O cantor sertanejo Gusttavo Lima, que recentemente manifestou interesse em candidatar-se à Presidência da República nas eleições de 2026, enfrenta agora um desafio em sua possível trajetória política. Uma investigação da Polícia Federal (PF) sobre um esquema internacional de tráfico de drogas, operado pelo Primeiro Comando da Capital (PCC) em parceria com a máfia italiana, mencionou o nome do artista devido a transações financeiras envolvendo sua empresa, a Balada Eventos.
As informações são do jornal O Estado de S.Paulo e destacam que a PF do Paraná identificou que o Porto de Paranaguá estava sendo utilizado para o envio de grandes carregamentos de cocaína à Europa. No decorrer das investigações, a Balada Eventos foi citada em razão da negociação de venda de uma aeronave. Embora o nome de Gusttavo Lima tenha aparecido nos documentos, é importante destacar que ele não é alvo direto das investigações.

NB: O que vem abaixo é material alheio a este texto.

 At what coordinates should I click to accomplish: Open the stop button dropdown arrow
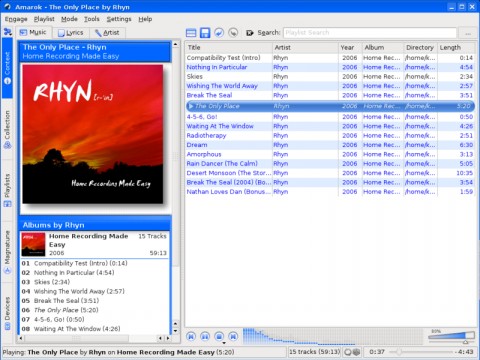point(224,343)
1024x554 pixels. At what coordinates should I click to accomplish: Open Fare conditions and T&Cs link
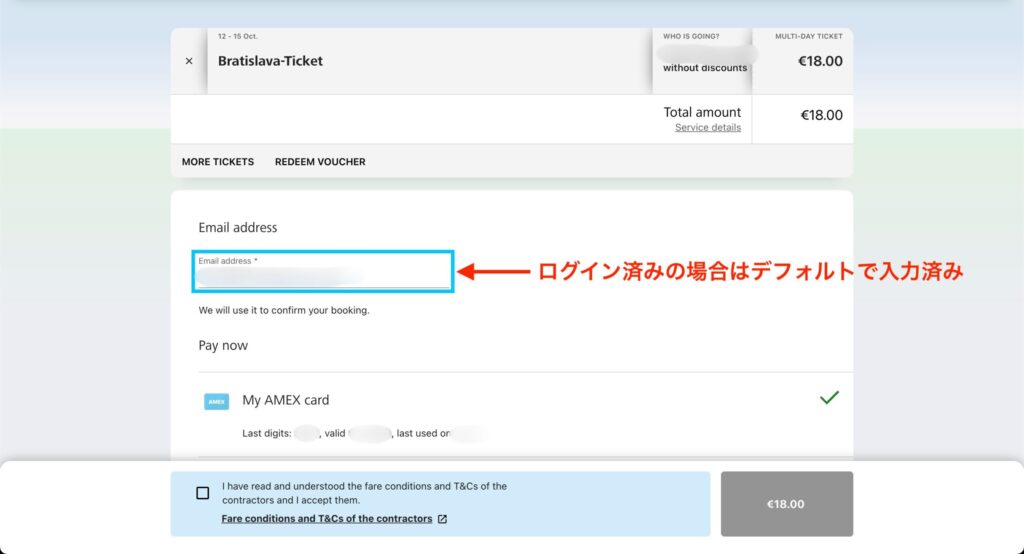(327, 519)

Em janeiro deste ano, Gusttavo Lima declarou publicamente sua disposição em concorrer ao cargo máximo do Executivo nacional. Na ocasião, afirmou que seu nome estaria à disposição “caso o país venha a precisar”. Essa declaração gerou repercussão no meio político, com figuras como o ex-presidente Jair Bolsonaro ironizando a possível candidatura do cantor, afirmando não conhecê-lo.
A menção de Gusttavo Lima em uma investigação de grande porte pode impactar sua imagem pública e suas pretensões políticas. Mesmo não sendo investigado diretamente, a associação de seu nome a um inquérito que envolve organizações criminosas pode ser explorada por adversários políticos e afetar a percepção do eleitorado sobre sua candidatura.
Até o momento, a assessoria de imprensa de Gusttavo Lima não se pronunciou oficialmente sobre o assunto. O cantor segue cumprindo sua agenda de shows e compromissos profissionais, enquanto o cenário político observa atentamente os desdobramentos dessa situação.